While the maturation of neurons has been extensively studied in this brain area, only little information is available about the development of glial cells, in particular for astrocytes, although they are now considered as active partners of neurons. For example, astrocytes are involved in the regulation of both the electrical activity and the synaptic transmission of neurons [3], [11], [18], [32]. In the cat visual cortex, one sole study reports the postnatal development (from birth to the 7th postnatal week) of two astrocytic markers, the glial fibrillary acidic protein (GFAP) and the S-100 protein [28]. The expression of these two proteins was found to increase in the visual cortex between the third and seventh postnatal week. This suggests a relation between the maturation of astrocytes and the development of the neurons in this area [28]. The first aim of the present study was to investigate the development of GFAP in the same cortical region at four postnatal ages including the period of high plasticity of the visual cortex: 2 weeks (postnatal days 12 to 15, P12–15), 1 month (P27–31), 2 months (P60–62) and after 1 year. Thus, we completed the previous sole study with observations of the development of GFAP beyond the age of P49, until adulthood.

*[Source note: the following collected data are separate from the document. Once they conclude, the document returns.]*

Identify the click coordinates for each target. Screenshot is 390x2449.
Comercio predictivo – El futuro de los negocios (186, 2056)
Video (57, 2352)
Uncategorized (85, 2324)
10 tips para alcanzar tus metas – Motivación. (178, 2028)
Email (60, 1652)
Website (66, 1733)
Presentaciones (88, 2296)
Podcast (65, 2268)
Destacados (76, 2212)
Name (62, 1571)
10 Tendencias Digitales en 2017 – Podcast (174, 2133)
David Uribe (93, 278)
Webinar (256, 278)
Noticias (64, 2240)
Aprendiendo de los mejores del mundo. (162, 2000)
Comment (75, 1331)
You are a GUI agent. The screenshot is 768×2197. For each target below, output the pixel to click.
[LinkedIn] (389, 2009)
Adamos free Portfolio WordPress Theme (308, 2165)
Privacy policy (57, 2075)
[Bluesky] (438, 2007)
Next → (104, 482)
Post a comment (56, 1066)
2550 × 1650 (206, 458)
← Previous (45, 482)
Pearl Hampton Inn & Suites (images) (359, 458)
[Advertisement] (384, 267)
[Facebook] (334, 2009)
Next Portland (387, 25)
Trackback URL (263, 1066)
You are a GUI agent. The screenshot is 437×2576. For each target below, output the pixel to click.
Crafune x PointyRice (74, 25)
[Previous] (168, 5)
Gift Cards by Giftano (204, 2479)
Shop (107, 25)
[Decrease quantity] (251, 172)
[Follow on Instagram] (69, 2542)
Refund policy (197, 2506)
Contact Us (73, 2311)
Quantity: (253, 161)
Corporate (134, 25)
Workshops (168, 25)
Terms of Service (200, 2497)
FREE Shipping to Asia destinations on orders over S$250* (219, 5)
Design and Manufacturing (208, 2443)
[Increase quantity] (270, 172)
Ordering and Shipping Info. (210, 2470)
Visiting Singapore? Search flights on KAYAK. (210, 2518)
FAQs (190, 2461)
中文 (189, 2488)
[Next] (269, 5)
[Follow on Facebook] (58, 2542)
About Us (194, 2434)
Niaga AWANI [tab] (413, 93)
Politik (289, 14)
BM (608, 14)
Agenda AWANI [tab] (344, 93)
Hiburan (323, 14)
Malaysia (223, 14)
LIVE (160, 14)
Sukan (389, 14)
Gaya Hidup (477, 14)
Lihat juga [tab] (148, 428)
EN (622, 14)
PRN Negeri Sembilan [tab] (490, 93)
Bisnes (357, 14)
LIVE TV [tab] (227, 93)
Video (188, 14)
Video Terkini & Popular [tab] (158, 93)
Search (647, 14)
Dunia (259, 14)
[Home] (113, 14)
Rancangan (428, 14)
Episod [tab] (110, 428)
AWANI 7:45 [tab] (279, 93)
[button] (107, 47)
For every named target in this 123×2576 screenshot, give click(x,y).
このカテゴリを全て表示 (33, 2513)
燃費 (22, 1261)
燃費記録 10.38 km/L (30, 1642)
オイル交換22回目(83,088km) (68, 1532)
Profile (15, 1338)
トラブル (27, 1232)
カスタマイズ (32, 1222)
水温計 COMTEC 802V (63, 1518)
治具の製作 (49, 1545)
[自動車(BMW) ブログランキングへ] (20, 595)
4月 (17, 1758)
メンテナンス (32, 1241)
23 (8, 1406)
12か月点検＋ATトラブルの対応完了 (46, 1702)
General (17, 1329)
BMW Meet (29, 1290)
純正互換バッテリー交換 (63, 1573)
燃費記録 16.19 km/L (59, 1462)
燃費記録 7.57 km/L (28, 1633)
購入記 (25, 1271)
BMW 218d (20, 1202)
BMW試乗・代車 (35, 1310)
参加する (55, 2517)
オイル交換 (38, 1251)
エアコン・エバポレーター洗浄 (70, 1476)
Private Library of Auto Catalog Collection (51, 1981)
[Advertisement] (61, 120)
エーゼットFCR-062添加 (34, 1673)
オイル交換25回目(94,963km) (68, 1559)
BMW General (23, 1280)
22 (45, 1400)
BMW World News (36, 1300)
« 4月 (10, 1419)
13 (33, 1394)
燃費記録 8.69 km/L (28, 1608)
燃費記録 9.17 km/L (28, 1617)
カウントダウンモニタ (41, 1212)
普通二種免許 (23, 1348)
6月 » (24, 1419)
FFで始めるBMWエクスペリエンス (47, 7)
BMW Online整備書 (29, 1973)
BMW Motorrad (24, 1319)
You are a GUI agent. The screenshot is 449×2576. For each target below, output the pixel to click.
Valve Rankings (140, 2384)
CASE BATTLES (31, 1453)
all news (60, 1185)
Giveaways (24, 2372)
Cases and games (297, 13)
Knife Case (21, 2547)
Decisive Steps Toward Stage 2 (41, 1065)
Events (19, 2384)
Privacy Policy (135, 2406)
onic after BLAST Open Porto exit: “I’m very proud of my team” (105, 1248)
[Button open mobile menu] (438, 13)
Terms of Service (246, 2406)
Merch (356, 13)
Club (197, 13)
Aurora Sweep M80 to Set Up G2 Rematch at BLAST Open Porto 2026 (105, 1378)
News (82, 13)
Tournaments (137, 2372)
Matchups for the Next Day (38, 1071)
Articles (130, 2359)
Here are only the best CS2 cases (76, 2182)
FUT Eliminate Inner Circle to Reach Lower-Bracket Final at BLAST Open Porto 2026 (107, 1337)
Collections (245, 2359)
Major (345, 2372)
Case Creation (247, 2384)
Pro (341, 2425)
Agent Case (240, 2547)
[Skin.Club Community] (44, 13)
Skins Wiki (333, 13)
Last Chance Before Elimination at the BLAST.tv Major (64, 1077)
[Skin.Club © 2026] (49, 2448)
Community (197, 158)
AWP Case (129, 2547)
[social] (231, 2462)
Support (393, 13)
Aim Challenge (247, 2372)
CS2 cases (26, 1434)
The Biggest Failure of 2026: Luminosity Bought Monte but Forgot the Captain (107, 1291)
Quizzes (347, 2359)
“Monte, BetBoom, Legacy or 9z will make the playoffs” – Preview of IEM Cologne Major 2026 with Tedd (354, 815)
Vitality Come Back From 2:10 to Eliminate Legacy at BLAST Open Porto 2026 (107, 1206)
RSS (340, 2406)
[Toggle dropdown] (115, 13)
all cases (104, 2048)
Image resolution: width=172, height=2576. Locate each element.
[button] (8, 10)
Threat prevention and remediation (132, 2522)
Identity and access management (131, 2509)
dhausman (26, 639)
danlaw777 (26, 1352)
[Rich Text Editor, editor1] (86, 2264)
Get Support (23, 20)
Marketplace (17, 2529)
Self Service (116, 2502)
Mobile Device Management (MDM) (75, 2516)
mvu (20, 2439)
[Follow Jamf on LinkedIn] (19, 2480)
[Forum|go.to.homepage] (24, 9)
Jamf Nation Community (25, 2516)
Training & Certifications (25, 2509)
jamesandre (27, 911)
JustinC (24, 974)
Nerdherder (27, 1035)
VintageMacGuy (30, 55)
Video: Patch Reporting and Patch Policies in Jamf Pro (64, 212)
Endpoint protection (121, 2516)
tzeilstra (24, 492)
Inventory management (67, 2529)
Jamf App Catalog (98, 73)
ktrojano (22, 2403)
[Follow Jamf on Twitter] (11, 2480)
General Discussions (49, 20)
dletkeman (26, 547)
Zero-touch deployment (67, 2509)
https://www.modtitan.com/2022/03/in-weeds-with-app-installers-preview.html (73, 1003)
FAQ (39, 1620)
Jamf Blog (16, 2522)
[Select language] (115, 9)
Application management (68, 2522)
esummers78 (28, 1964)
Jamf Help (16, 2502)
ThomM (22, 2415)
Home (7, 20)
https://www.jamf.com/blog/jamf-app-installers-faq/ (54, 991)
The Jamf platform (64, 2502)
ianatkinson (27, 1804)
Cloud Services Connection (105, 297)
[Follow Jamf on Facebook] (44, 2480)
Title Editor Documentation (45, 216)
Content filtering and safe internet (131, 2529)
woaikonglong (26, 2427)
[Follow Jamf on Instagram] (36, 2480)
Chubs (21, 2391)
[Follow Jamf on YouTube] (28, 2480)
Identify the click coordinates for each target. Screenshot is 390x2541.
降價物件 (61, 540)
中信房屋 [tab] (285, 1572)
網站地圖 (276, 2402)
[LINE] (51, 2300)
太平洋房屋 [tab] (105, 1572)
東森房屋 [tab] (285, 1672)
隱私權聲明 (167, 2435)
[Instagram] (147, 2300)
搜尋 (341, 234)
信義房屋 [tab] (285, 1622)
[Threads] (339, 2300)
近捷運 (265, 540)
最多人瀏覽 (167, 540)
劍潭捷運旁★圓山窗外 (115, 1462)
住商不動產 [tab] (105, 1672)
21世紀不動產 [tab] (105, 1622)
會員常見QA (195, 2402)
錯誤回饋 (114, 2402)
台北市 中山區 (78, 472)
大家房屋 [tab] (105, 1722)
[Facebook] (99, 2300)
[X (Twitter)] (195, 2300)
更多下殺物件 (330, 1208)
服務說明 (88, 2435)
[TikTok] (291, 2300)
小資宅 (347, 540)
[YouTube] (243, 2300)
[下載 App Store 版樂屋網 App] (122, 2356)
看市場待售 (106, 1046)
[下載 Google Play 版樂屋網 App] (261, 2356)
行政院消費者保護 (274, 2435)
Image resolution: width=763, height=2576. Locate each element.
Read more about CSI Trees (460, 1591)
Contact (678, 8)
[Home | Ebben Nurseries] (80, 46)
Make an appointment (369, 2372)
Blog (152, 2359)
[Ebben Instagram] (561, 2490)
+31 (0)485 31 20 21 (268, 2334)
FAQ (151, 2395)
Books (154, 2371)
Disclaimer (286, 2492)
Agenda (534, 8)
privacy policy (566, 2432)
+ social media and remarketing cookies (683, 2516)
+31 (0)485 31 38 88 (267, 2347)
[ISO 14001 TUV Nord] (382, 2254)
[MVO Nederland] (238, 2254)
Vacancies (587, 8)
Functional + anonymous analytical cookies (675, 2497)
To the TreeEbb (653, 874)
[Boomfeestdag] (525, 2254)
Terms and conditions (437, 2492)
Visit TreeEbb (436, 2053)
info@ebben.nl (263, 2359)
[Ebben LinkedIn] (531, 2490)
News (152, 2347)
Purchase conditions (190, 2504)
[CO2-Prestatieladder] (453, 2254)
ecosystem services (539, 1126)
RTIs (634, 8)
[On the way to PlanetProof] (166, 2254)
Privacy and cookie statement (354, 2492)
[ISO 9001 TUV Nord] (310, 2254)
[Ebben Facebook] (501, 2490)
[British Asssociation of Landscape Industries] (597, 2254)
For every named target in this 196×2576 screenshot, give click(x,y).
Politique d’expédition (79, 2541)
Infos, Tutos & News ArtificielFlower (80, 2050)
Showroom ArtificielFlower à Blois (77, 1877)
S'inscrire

Astrocytes can establish intercellular communication through gap junctions that contribute to the formation of a cellular network [16]. These intercellular junctions are composed of specific proteins, named connexins (Cxs) [6]. Connexin43 (Cx43) and connexin30 (Cx30) are the main connexins expressed in astrocytic gap junctions [37], [40], [39], where they are often co-localized [30], [31]. Interestingly, mature neurons in cultures have been shown to control gap junctional communication between astrocytes and/or the expression of Cx43 and Cx30 [12], [39], [41]. This suggests that Cxs in astrocytes represent a target in neuron–glia interactions. Immunolabeling patterns of Cx30 and Cx43 have previously been studied in rodent in various cortical regions and in a lower extent in cat and human brain [30], [31]. However, the expression of these connexins in the visual cortex has not been explored yet. The second goal of this study was thus to investigate the developmental patterns of Cx expression in the cat visual cortex and to compare them to the distribution of GFAP.

The postnatal visual experience in mammals has been shown to be critical for neuronal development in the visual cortex. For instance, a monocular visual deprivation strongly modifies the development of ocular dominance columns [5], [19]. Several studies also investigated the influence of the postnatal visual experience on astrocytes in the visual cortex by analyzing the distribution of GFAP (or of S-100 protein) after different visual deprivations and in various species. But rather contradictory observations have been reported. Some studies indicated no effect of visual deprivation on the density of astrocytes [33] or on the expression of GFAP [8], while others pointed out an influence of visual deprivation on astrocytes development [4], [15], [17]. In the cat, dark-rearing induces a delay of the maturation of astrocytes [27]. Furthermore, several observations indicate that astrocyte maturation could influence the plasticity of visual neuron properties [21], [29]. Altogether, these studies suggest that interactions between astrocytes and neurons may occur within cat visual cortex, during postnatal development. Accordingly, the third aim of this study was to compare the development of the astrocytes in normal and monocularly deprived animals by observing the expression of GFAP as well as the expression of connexins (Cx43 and Cx30).

We observed that an early monocular visual deprivation does not affect the postnatal development of GFAP, Cx43 and Cx30 expression patterns in visual cortical areas 17 and 18. However, we showed that the distributions of these three proteins change dramatically during postnatal development. In the adults, a specific laminar distribution was observed and was similar for these three proteins.